# Federal Student Loans and Capitalized Interest

When it comes to understanding federal student loans, the subject of capitalized interest is one that most borrowers do not understand.  This is a major problem for two reasons.  First, loan servicers do a horrible job preventing capitalized interest issues and explaining the consequences.  Second, not understanding capitalized interest can cost a borrower thousands of dollars.

# The Basics

Student loans generate interest on a daily basis.  However, that interest isn’t immediately added to your principal balance.  When you make a payment, that interest is first paid off and then the remainder of the payment reduces your principal balance.

If you are on an income driven repayment plan, such as IBR or PAYE, it is possible that the monthly interest on your student loans is larger than your monthly payment.  When this happens the interest balance actually grows each month, but your principal balance stays the same.  Similarly, if you are in school or on a deferment or forbearance, interest continues to accumulate, but it is not added to your principal balance.
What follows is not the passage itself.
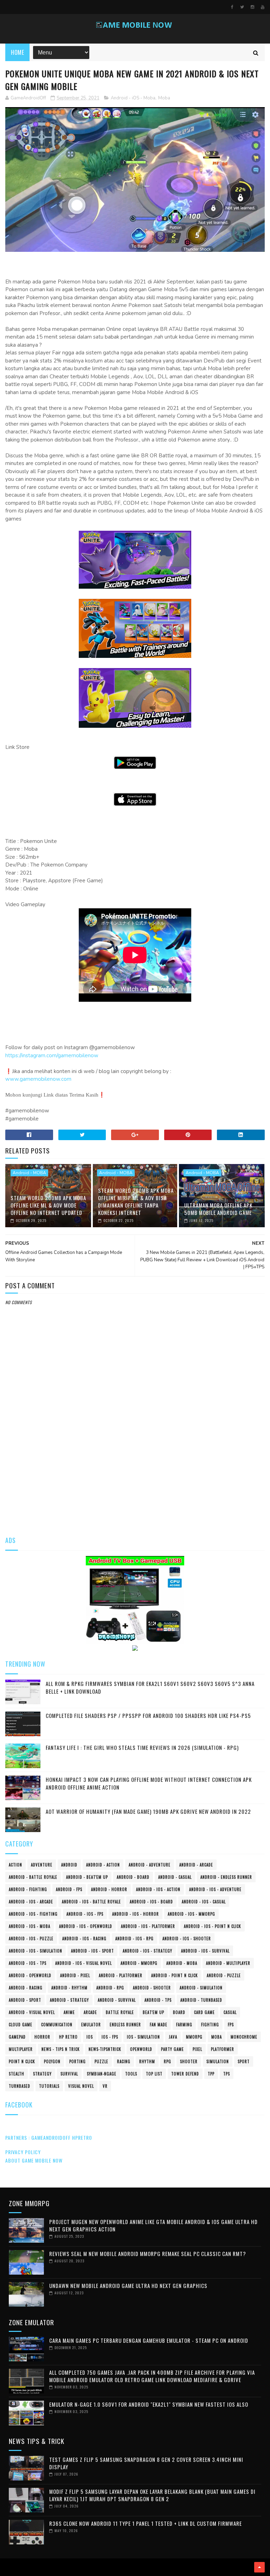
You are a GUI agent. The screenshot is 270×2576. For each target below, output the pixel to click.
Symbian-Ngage (101, 2074)
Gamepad (17, 2037)
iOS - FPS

Interest is “capitalized” when it is added to your principal balance.  This is a significant event because you are now paying interest on the newly capitalized interest.  This accounting shift can end up costing a borrower a ton of money.

# An Example

Suppose you have \$100,000 in student loans at an 8% interest rate.  Those federal student loans will generate \$8,000 per year in interest.  If you are on an income driven repayment plan, and your monthly payments are \$250 per month, you are only paying \$3,000 per year towards your student loans.  Your balance is growing by \$5,000 per year.

If your interest is not capitalized, your loan will continue to generate the same \$8,000 of interest each year.  However, suppose after 5 years of this, an event triggers interest capitalization.  That means 5 years times the \$5,000 of interest that went unpaid each year, is added to your principal balance.  As a result your principal balance is now \$125,000.

The following year, the interest generated by the loan is not \$8,000, instead it is \$10,000 (this number is the \$125,000 times the 8% interest).  That means the interest capitalization is costing you \$2,000 per year.

# Avoiding Interest Capitalization

Given how expensive interest capitalization can be, preventing these events is obviously an important goal.  Many of these events cannot be avoided.  However, with some planning, expensive triggering events can be eliminated.

The following events trigger interest capitalization:

• The loan entering repayment at the end of school
• A loan deferment or forbearance ending
• Federal direct consolidation
• A change in repayment plans
• The loan going into default

Going back to our original example shows the importance of timely submission of you paperwork for your yearly income certification.  If you miss a deadline, you are automatically put back in the standard repayment plan.  This change in repayment triggers interest capitalization.  Don’t miss any deadline!

Similarly, if you meet all of your deadlines but your loan servicer makes an error, do not allow them to just put you on an administrative forbearance while they get things sorted out.  The loan servicer may tell you that you will not be paying any money during the forbearance, but once it ends, the interest is capitalized.  Depending upon how much interest has accumulated and how long it has been since your interest was last capitalized, this lender error could be extremely expensive to you.

# Bottom Line

A critical concept in student loan literacy is capitalization of unpaid interest.  If you have a large loan balance and your monthly payment is less than the monthly interest, it is critical to avoid events that trigger capitalization.